Predicting web spam with HTTP session information

  • Authors:
  • Steve Webb;James Caverlee;Calton Pu

  • Affiliations:
  • Georgia Institute of Technology, Atlanta, GA, USA;Texas A&M University, College Station, TX, USA;Georgia Institute of Technology, Atlanta, GA, USA

  • Venue:
  • Proceedings of the 17th ACM conference on Information and knowledge management
  • Year:
  • 2008

Quantified Score

Hi-index 0.00

Visualization

Abstract

Web spam is a widely-recognized threat to the quality and security of the Web. Web spam pages pollute search engine indexes, burden Web crawlers and Web mining services, and expose users to dangerous Web-borne malware. To defend against Web spam, most previous research analyzes the contents of Web pages and the link structure of the Web graph.
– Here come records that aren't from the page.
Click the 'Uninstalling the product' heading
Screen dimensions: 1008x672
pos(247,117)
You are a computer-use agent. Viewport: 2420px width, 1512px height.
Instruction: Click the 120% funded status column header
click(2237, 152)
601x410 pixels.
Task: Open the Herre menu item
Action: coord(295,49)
Unfortunately, these heavyweight approaches require full downloads of both legitimate and spam pages to be effective, making real-time deployment of these techniques infeasible for Web browsers, high-performance Web crawlers, and real-time Web applications. In this paper, we present a lightweight, predictive approach to Web spam classification that relies exclusively on HTTP session information (i.e., hosting IP addresses and HTTP session headers). Concretely, we built an HTTP session classifier based on our predictive technique, and by incorporating this classifier into HTTP retrieval operations, we are able to detect Web spam pages before the actual content transfer. As a result, our approach protects Web users from Web-propagated malware, and it generates significant bandwidth and storage savings. By applying our predictive technique to a corpus of almost 350,000 Web spam instances and almost 400,000 legitimate instances, we were able to successfully detect 88.2% of the Web spam pages with a false positive rate of only 0.4%. These classification results are superior to previous evaluation results obtained with traditional link-based and content-based techniques. Additionally, our experiments show that our approach saves an average of 15.4 KB of bandwidth and storage resources for every successfully identified Web spam page, while only adding an average of 101 microseconds to each HTTP retrieval operation. Therefore, our predictive technique can be successfully deployed in applications that demand real-time spam detection.